• _Exercise_
Update the data from the start through the line that contains "tick-label: 13 is", changing "Describe the element" to "Explain the element" and keeping everything else the same.

Collection entries:
▼
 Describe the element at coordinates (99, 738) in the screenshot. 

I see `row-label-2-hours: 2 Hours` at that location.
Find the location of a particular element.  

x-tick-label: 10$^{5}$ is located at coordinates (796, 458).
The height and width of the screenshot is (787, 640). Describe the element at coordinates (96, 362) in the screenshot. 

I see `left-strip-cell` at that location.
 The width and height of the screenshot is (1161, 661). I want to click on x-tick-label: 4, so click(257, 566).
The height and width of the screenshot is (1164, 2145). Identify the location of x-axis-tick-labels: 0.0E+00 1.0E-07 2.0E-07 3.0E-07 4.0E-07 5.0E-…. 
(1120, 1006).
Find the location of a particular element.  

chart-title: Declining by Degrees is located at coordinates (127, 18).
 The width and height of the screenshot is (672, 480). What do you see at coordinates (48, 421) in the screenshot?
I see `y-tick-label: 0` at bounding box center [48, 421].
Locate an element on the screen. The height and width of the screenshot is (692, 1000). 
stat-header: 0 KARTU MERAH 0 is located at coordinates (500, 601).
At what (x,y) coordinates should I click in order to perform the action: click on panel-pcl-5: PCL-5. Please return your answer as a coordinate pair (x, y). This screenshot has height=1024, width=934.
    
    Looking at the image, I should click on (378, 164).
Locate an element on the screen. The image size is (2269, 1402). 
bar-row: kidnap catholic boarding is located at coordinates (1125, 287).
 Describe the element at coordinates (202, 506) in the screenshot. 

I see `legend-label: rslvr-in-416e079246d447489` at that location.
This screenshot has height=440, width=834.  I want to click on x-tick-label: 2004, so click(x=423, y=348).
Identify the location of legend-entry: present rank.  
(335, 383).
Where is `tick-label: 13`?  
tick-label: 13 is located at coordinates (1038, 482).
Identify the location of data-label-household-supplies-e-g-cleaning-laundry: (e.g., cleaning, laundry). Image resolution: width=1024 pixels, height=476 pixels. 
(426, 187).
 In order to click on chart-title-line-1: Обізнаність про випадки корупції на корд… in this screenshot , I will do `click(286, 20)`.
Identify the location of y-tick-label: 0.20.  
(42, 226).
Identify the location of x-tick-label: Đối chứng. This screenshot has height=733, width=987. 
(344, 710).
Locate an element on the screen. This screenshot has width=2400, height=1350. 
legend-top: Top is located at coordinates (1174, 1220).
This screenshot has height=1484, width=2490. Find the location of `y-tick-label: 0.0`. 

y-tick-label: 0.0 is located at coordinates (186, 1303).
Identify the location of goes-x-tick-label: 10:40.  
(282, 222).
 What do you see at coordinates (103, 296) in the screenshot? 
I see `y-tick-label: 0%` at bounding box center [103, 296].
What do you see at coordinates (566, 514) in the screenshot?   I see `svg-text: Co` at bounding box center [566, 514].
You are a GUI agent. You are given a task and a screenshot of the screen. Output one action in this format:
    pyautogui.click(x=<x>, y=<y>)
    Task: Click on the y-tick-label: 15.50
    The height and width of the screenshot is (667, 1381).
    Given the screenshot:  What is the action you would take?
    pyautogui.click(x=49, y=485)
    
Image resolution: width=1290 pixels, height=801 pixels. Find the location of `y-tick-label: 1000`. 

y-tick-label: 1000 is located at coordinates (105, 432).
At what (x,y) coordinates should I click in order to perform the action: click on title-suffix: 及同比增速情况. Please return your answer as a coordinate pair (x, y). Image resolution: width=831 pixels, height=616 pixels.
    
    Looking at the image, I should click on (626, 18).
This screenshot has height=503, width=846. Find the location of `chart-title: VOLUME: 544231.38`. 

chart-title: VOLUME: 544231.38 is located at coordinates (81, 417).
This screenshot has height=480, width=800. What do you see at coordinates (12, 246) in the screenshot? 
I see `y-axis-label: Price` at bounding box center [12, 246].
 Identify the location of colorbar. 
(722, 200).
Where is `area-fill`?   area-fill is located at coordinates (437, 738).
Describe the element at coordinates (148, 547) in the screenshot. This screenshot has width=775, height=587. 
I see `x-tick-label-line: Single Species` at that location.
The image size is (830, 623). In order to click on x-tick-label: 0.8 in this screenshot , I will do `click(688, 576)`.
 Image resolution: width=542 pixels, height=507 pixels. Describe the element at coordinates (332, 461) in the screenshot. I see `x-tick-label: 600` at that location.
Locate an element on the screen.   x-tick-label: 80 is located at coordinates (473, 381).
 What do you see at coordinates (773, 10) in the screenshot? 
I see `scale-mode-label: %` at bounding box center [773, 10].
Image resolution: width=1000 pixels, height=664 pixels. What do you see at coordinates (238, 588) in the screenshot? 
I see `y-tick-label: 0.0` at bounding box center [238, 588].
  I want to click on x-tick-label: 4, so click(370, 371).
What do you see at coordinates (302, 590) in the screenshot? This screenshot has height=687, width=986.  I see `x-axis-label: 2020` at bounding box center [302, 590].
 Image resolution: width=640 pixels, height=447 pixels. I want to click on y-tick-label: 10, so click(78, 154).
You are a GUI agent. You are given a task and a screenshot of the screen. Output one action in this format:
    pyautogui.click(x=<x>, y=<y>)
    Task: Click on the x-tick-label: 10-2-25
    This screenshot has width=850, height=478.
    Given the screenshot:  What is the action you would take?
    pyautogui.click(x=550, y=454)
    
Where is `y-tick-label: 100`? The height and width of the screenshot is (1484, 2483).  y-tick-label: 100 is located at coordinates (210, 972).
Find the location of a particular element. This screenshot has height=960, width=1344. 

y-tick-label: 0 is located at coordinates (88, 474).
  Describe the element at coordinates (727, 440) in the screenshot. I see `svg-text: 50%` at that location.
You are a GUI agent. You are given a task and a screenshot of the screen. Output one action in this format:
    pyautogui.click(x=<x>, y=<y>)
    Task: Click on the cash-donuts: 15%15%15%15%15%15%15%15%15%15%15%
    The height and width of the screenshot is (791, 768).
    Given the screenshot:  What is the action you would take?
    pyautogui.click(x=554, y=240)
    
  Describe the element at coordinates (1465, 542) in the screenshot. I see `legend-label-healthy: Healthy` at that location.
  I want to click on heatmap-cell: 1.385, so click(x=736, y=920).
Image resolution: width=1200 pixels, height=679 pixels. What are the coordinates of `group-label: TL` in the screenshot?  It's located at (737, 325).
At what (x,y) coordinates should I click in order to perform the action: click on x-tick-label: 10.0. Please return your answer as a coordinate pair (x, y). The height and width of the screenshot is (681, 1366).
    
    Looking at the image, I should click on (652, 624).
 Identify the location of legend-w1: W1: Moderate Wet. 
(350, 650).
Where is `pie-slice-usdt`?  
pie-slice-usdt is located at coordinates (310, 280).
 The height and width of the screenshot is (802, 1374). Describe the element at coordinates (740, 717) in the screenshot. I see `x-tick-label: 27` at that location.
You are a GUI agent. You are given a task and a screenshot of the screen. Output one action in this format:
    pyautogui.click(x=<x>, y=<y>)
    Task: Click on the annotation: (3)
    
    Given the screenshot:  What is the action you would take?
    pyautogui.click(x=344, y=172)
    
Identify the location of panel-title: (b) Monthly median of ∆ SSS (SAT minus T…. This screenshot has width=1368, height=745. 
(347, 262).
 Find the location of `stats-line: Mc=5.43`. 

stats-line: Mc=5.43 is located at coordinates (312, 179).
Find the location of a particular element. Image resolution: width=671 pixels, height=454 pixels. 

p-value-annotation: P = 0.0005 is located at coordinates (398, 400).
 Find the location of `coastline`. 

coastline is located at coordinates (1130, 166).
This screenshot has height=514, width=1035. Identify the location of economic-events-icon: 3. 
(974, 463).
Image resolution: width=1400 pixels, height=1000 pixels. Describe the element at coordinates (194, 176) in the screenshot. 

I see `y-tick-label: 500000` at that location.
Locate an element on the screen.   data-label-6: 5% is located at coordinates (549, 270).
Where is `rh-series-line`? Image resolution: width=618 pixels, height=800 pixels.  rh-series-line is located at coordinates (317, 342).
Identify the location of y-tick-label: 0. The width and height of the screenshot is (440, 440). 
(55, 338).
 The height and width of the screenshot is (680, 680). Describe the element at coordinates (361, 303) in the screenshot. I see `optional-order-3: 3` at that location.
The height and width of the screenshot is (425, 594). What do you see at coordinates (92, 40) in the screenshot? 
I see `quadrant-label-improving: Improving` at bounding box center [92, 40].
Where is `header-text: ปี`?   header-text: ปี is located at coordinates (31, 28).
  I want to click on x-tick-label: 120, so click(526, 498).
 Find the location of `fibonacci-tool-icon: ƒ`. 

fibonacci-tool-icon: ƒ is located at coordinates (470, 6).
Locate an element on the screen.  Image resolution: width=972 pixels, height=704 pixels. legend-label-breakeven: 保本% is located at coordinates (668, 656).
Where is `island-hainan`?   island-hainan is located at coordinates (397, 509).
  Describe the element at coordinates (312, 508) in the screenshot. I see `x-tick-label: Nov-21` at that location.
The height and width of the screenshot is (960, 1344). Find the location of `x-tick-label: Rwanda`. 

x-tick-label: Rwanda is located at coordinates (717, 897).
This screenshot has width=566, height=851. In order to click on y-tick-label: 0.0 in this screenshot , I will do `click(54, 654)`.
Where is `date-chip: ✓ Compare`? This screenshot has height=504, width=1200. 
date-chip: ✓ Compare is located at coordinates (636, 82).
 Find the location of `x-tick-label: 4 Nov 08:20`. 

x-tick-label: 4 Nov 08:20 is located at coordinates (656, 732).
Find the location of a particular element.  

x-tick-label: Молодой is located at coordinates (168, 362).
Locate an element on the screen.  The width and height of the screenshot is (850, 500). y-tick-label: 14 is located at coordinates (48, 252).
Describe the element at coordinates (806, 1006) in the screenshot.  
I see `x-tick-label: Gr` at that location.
▲
• _Response to this task_
 Explain the element at coordinates (99, 738) in the screenshot. 

I see `row-label-2-hours: 2 Hours` at that location.
Find the location of a particular element.  

x-tick-label: 10$^{5}$ is located at coordinates (796, 458).
The height and width of the screenshot is (787, 640). Explain the element at coordinates (96, 362) in the screenshot. 

I see `left-strip-cell` at that location.
 The width and height of the screenshot is (1161, 661). I want to click on x-tick-label: 4, so click(257, 566).
The height and width of the screenshot is (1164, 2145). Identify the location of x-axis-tick-labels: 0.0E+00 1.0E-07 2.0E-07 3.0E-07 4.0E-07 5.0E-…. 
(1120, 1006).
Find the location of a particular element.  

chart-title: Declining by Degrees is located at coordinates (127, 18).
 The width and height of the screenshot is (672, 480). What do you see at coordinates (48, 421) in the screenshot?
I see `y-tick-label: 0` at bounding box center [48, 421].
Locate an element on the screen. The height and width of the screenshot is (692, 1000). 
stat-header: 0 KARTU MERAH 0 is located at coordinates (500, 601).
At what (x,y) coordinates should I click in order to perform the action: click on panel-pcl-5: PCL-5. Please return your answer as a coordinate pair (x, y). This screenshot has height=1024, width=934.
    
    Looking at the image, I should click on (378, 164).
Locate an element on the screen. The image size is (2269, 1402). 
bar-row: kidnap catholic boarding is located at coordinates (1125, 287).
 Explain the element at coordinates (202, 506) in the screenshot. 

I see `legend-label: rslvr-in-416e079246d447489` at that location.
This screenshot has height=440, width=834.  I want to click on x-tick-label: 2004, so click(x=423, y=348).
Identify the location of legend-entry: present rank.  
(335, 383).
Where is `tick-label: 13`?  
tick-label: 13 is located at coordinates (1038, 482).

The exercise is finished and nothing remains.